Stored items
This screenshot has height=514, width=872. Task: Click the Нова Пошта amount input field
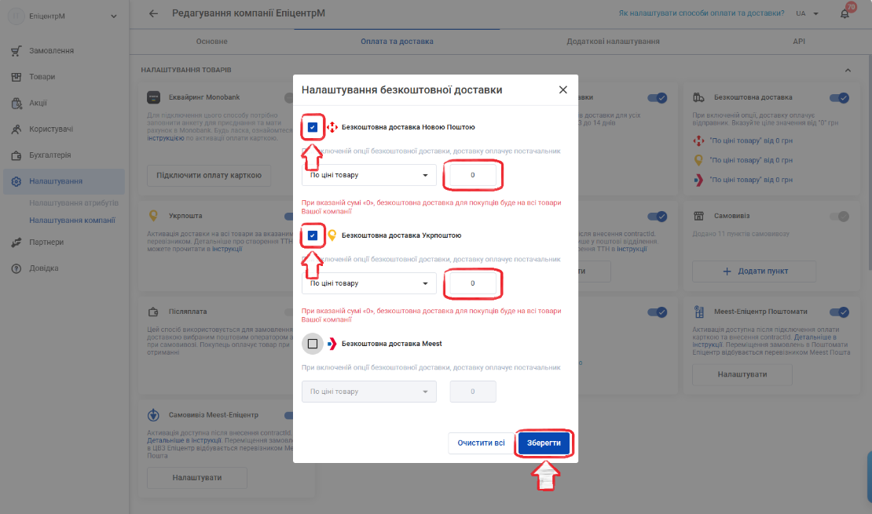tap(473, 175)
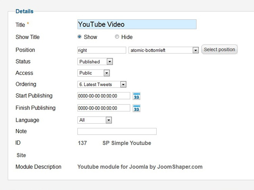Focus the Position text field containing right

(x=102, y=50)
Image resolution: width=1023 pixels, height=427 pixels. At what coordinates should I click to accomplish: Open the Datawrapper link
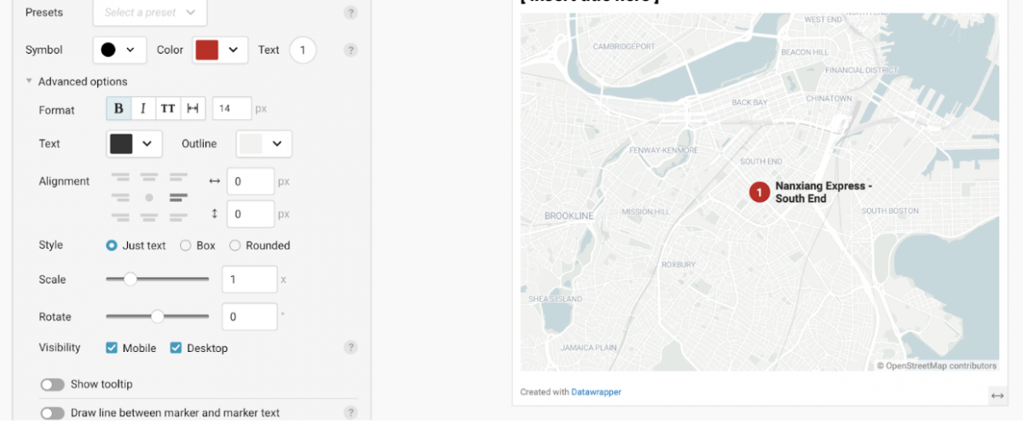(596, 392)
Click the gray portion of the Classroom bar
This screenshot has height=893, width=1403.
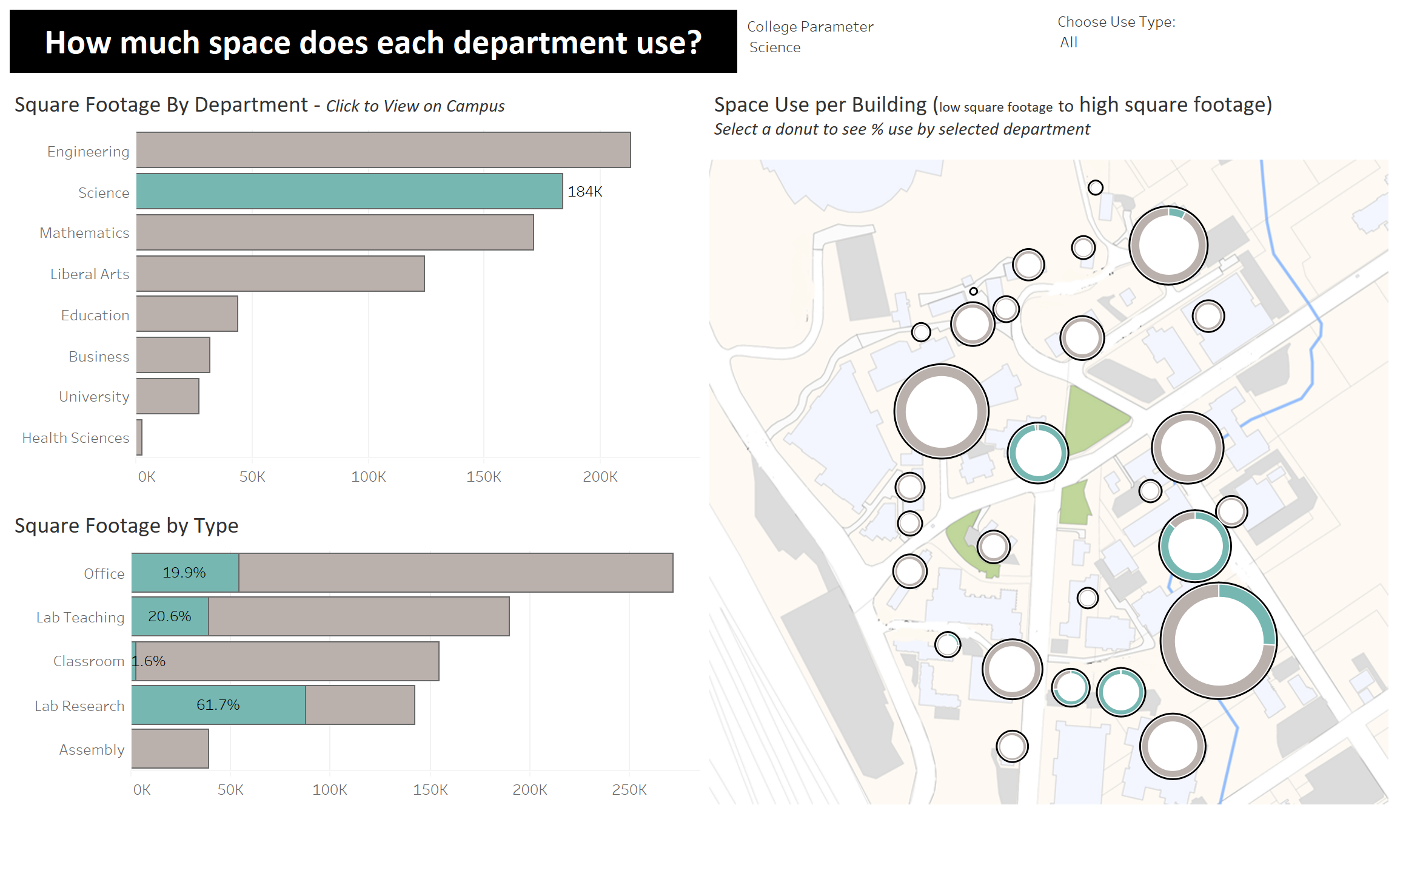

> [Work instructions]:
Exactly the lines from the one holding "Image resolution: width=1023" through the last line of the entries must be set down, with nothing added and no pictures.

> [Exercise solution]:
Image resolution: width=1023 pixels, height=427 pixels. At what coordinates should I click to accomplish: Open the Datawrapper link
(596, 392)
Click the gray portion of the Classroom bar
This screenshot has height=893, width=1403.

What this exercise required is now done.